> **AUFGABE**: Führen Sie den Text über skandinavische Kriminalromane im Anschluss an seinen letzten Satz weiter.

Wenn er doch nur richtig sehen könnte, dann ließen sich die Kabelbinder um seine Handgelenke vielleicht lösen, vielleicht konnte er die Säge stoppen. 
Zitat aus „Wintersonne“.

Jeppes Freundin Esther sucht nach dem Tod ihres Mitbewohners Gregers Trost in der Arbeit: Im Haus einer Ethnologin will sie Recherchen für eine Biografie betreiben. Die Briefe, die sie dabei durchforstet, zeichnen das Bild einer alleinerziehenden Mutter und Wissenschaftlerin, die sich gegen Widerstände in den 70er und 80er Jahren behaupten muss, um schließlich daran zu scheitern. Und der letzte Brief hält auch für Esther eine Überraschung parat.

Göteborg/West-Schweden

Die Zeiten als hier noch Seeleute in Quarantäne gehen mussten, bevor sie das Festland betreten durften, sind im Jahr 1925 lange vorbei. Jetzt dreht es sich auf der „Pestinsel“ (Insel Verlag, 336 S., 16,95 Euro) in den Schären vor Göteborg nur noch um einen Mann: den Mörder Arnold Hoffman, der aus Sicherheitsgründen hier gefangen gehalten wird.

Aber das Auffälligste war unter seinem Gesicht zu sehen: Um den Hals des Mannes herum verlief eine Furche geronnenen Bluts.
Zitat aus „Die Pestinsel“.

Als in Göteborg Menschen gefunden werden, die nach seiner „Spezialmethode“ stranguliert worden sind, landet der junge Hauptkommissar Nils Gunnarsson mit seinen Ermittlungen schnell an den Ufern des öden Eilands – und vor der sprichwörtlichen Mauer des Schweigens. Denn für die Insulaner geht es auch um die eigene Existenz. Wenn Hoffman wieder aufs Festland verlegt werden sollte, verlieren sie alle ihre Jobs und viel wichtiger: das Stück Erde, das ihnen bislang Heimat bedeutete.

An die Seite des etwas spießigen Nils stellt Autorin Marie Hermanson das, was man in den 20er Jahren einen Flapper nannte: die junge, forsche Ellen Grönblad, die sich eigentlich von Nils getrennt hatte, aber nun für ihn undercover im Umfeld des Mörders ermittelt – und sich dabei natürlich früher oder später in Lebensgefahr befindet.

Sápmi/Nord-Schweden

Rentiere sind für die Samen Lebensgrundlage, das Leben vieler Familie richtet sich nach den Vierbeinern. Elsa ist ein kleines Mädchen, als sie erleben muss, wie ein Mann ihr Rentier tötet – und droht, ihr und ihrer Familie etwas anzutun, sollte sie seinen Namen nennen. Dieses Trauma begleitet sie, bis sie als junge Frau gelernt hat, sich zur Wehr zu setzen.

Du gehörst mir nicht, Du bist Deine eigene Herrin. Du wirst mir nur ausgeliehen.
Satz der Samen zu ihren Rentieren.

> **EXTRAHIERTE DATENSÄTZE**:
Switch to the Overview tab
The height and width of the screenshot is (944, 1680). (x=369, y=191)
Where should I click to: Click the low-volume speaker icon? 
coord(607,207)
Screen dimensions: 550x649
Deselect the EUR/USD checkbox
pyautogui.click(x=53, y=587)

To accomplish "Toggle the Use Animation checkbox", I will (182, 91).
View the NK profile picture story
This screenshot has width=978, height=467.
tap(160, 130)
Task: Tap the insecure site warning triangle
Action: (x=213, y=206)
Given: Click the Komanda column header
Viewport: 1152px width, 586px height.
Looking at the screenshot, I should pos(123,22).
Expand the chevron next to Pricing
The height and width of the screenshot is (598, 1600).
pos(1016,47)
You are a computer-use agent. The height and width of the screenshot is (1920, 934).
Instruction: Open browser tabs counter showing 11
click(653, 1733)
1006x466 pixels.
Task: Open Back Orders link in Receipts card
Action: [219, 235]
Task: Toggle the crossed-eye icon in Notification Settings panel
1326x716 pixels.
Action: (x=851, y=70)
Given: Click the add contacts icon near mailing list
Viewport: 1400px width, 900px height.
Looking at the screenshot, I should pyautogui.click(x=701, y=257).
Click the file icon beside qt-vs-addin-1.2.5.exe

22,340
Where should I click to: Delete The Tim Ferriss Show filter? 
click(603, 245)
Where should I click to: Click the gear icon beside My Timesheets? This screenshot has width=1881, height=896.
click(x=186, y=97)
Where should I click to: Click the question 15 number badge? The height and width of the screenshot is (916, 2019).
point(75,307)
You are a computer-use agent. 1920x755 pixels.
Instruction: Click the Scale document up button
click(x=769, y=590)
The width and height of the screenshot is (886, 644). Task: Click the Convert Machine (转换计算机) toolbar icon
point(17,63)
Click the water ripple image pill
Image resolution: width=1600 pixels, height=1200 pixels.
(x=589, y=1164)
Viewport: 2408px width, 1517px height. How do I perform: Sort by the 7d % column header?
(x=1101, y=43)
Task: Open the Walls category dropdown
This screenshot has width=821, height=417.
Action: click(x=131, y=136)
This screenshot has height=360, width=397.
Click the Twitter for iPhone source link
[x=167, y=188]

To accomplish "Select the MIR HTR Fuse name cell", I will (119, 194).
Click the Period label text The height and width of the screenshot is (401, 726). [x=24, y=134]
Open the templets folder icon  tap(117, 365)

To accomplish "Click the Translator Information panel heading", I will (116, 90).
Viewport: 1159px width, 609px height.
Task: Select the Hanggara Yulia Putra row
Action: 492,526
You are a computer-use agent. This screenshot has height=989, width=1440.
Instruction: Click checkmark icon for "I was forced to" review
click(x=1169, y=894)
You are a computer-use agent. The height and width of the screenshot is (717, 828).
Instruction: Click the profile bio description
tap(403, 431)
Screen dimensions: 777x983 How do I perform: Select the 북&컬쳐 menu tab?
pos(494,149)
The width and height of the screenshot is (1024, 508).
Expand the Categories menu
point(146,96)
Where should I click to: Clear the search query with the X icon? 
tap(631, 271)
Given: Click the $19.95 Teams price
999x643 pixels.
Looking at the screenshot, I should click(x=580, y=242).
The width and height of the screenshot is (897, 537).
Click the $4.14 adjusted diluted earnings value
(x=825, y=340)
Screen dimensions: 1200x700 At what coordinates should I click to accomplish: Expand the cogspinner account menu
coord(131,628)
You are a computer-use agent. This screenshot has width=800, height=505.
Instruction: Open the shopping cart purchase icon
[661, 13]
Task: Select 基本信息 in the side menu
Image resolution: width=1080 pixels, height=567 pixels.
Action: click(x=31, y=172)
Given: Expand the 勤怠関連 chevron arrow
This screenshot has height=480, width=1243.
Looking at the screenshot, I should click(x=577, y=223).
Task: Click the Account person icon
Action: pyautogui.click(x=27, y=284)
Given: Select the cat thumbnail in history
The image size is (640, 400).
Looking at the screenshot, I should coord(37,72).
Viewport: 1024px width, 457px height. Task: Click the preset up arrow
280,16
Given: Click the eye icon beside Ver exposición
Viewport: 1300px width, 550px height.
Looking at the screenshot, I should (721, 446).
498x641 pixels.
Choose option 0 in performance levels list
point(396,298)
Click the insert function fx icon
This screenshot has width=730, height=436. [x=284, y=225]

> **ANTWORT**:
Ann-Helén Laestadius ist gebürtige Sami und hat bislang Bücher für Kinder und Jugendliche geschrieben. „Das Leuchten der Rentiere“ ist gleichermaßen Coming-of-Age-Roman und Schilderung einer Kultur, die über Jahrzehnte von der schwedischen Mehrheitsgesellschaft brutal unterdrückt wurde und immer noch mit Vorurteilen, Benachteiligung und Repressalien zu kämpfen hat. Darauf deutet auch der nicht so Pilcher-hafte Originaltitel hin: Als „Stöld“, Diebstahl, wird das Verbrechen betrachtet, wenn jemand ein fremdes Rentier tötet. Für die Samen hingegen ist es Mord.

Helsinki/Finnland

In einer sehr nahen Zukunft siedelt Tuomas Oskaris „Tage voller Zorn“ (Lübbe, 576 S., 24 Euro) an: Die konservative finnische Regierung unter der Leitung des jungen, von grauen Eminenzen gelenkten Leo Koski hat in der Folge einer existenziellen Wirtschaftskrise mehr oder minder alle Sozialleistungen gestrichen, sogar die Mittelklasse stürzt nun ins Bodenlose. Gleichzeitig entsteht die „Linke Bewegung“, abgeführt von der charismatischen Emma Erola, die Gerechtigkeit für alle Klassen verspricht. Ihr Rezept: ein auf künstlicher Intelligenz basierendes Wirtschaftssystem, in dem nicht dieselben Fehler wie in der Sowjetunion oder im Ostblock gemacht werden sollen.

Wer hätte noch vor einem Jahr gedacht, dass Demonstranten jemals eine Barrikade an Helsinkis wichtigster Einfallstraße errichten werden?
Zitat aus „Tage voller Zorn“.

Doch auch Erola agiert nicht autark, und die Kräfte, die hinter ihr stehen, könnten das Land in eine noch tiefere Krise stürzen. Oskari lässt die auf gut 48 Stunden komprimierte Kernhandlung immer wieder Haken schlagen und treibt sie mit überraschenden Wendungen auf einen schonungslosen Showdown zu. Brillant.